## ABOUT THIS TASK
From the line containing "At what coordinates should I click to accomplish: Select" to the last line of the records, please reproduce every line exactly and nothing more.

[EXERCISE DATA Boundary: Start]

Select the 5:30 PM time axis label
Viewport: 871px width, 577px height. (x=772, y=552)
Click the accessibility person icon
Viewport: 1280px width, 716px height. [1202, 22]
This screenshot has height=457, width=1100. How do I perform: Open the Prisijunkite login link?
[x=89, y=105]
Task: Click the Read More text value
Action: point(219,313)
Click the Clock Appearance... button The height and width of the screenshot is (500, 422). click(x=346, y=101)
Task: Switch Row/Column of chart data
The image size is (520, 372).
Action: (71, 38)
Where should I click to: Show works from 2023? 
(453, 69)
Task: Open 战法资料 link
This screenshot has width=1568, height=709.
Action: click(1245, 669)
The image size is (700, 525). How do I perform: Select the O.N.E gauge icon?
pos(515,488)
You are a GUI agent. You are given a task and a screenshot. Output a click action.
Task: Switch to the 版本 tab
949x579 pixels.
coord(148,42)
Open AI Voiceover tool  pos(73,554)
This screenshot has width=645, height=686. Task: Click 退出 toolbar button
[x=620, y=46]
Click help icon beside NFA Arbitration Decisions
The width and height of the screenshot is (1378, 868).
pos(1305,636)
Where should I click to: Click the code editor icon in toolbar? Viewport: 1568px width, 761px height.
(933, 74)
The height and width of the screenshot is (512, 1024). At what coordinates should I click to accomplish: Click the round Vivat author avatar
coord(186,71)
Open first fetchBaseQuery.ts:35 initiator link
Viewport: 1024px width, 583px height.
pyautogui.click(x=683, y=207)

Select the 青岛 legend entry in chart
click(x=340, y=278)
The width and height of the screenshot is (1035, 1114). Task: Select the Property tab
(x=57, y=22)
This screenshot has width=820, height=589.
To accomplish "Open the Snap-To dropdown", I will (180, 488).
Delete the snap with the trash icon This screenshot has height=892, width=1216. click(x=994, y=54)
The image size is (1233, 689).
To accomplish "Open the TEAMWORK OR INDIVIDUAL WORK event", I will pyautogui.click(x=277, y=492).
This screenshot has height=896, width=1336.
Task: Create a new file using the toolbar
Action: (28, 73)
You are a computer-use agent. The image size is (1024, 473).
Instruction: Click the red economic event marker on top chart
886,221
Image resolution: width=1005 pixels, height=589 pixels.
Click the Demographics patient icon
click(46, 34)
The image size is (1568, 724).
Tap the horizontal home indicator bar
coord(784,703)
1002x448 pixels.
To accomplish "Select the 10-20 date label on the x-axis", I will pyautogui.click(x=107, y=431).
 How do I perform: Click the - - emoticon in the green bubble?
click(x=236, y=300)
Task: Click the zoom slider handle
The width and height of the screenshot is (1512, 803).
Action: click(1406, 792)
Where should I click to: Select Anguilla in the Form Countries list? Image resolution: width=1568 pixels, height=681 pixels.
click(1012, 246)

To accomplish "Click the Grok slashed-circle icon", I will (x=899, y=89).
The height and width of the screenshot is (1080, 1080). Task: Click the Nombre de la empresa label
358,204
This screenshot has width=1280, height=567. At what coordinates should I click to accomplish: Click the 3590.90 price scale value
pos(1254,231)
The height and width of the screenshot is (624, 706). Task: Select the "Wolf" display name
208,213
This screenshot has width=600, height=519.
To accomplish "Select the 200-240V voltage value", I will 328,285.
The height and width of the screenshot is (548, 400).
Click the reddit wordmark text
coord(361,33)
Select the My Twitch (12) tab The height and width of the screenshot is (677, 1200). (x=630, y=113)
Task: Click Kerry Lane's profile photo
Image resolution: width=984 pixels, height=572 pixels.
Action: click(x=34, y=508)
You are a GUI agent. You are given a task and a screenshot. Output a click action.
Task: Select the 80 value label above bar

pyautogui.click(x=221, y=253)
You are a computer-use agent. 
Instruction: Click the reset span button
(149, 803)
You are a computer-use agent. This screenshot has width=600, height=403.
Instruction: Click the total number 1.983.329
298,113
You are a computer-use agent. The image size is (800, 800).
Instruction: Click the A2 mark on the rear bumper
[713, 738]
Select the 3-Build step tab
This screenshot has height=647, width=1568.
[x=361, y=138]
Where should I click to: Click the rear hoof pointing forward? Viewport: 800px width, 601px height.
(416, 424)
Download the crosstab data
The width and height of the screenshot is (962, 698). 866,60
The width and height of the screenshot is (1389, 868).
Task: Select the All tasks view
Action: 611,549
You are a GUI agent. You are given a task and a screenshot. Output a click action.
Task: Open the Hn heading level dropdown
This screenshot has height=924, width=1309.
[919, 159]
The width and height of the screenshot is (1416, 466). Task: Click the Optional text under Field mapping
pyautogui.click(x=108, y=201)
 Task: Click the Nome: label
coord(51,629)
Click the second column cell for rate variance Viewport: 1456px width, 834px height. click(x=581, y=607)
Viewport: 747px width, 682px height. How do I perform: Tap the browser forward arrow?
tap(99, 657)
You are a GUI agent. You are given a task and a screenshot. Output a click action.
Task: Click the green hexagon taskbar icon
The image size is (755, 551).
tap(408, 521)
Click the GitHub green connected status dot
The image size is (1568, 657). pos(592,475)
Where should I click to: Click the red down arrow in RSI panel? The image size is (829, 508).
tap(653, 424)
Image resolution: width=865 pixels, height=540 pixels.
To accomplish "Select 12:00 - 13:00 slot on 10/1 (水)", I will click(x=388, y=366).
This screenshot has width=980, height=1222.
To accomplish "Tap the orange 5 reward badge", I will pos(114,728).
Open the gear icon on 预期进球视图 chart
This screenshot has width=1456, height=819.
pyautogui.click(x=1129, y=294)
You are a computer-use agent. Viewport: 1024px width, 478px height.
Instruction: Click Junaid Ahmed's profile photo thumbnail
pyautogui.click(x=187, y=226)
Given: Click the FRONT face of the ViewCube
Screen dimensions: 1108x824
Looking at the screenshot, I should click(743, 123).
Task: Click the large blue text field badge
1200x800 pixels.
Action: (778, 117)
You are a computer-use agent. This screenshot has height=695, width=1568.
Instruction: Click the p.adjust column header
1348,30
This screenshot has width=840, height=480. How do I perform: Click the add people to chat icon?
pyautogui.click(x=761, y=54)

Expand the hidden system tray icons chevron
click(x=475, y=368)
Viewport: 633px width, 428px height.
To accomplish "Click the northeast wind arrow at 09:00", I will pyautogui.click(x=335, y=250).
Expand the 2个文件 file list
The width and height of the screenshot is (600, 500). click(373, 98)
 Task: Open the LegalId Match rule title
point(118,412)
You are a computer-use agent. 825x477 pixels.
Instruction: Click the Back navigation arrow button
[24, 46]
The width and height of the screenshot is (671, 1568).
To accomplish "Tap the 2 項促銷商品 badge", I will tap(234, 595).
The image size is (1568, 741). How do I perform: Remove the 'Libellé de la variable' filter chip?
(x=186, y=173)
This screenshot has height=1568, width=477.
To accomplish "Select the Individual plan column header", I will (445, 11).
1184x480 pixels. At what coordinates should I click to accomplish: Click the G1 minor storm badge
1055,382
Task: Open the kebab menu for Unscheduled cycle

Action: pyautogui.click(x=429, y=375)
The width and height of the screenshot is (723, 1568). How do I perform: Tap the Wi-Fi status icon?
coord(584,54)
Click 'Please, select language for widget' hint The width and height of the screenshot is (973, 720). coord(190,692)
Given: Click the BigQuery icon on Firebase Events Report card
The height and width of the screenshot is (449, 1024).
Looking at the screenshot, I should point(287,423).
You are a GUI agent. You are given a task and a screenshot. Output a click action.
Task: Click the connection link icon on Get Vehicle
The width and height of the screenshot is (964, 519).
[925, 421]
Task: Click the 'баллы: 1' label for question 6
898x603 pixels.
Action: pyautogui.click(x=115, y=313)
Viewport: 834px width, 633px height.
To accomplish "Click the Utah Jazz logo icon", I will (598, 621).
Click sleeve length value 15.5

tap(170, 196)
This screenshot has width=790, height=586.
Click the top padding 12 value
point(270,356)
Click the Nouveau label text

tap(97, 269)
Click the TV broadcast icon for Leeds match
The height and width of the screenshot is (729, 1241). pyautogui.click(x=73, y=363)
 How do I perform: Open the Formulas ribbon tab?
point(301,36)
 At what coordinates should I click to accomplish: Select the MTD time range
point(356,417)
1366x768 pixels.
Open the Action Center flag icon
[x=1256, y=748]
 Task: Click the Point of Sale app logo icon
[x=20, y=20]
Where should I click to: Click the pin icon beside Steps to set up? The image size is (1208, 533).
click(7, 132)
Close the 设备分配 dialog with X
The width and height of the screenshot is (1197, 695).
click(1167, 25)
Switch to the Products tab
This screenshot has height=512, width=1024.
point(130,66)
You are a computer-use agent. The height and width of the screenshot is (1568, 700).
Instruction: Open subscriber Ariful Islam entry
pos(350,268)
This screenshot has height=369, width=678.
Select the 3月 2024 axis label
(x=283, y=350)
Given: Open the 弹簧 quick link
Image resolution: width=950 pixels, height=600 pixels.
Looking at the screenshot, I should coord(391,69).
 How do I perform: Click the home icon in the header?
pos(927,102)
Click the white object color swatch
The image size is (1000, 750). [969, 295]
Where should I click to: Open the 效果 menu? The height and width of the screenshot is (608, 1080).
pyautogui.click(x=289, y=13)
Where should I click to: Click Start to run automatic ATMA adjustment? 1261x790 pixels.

[EXERCISE DATA Boundary: End]

## TASK ANSWER
 At what coordinates should I click to accomplish: Select the MTD time range
point(356,417)
1366x768 pixels.
Open the Action Center flag icon
[x=1256, y=748]
 Task: Click the Point of Sale app logo icon
[x=20, y=20]
Where should I click to: Click the pin icon beside Steps to set up? The image size is (1208, 533).
click(7, 132)
Close the 设备分配 dialog with X
The width and height of the screenshot is (1197, 695).
click(1167, 25)
Switch to the Products tab
This screenshot has height=512, width=1024.
point(130,66)
You are a computer-use agent. The height and width of the screenshot is (1568, 700).
Instruction: Open subscriber Ariful Islam entry
pos(350,268)
This screenshot has height=369, width=678.
Select the 3月 2024 axis label
(x=283, y=350)
Given: Open the 弹簧 quick link
Image resolution: width=950 pixels, height=600 pixels.
Looking at the screenshot, I should coord(391,69).
 How do I perform: Click the home icon in the header?
pos(927,102)
Click the white object color swatch
The image size is (1000, 750). [969, 295]
Where should I click to: Open the 效果 menu? The height and width of the screenshot is (608, 1080).
pyautogui.click(x=289, y=13)
Where should I click to: Click Start to run automatic ATMA adjustment? 1261x790 pixels.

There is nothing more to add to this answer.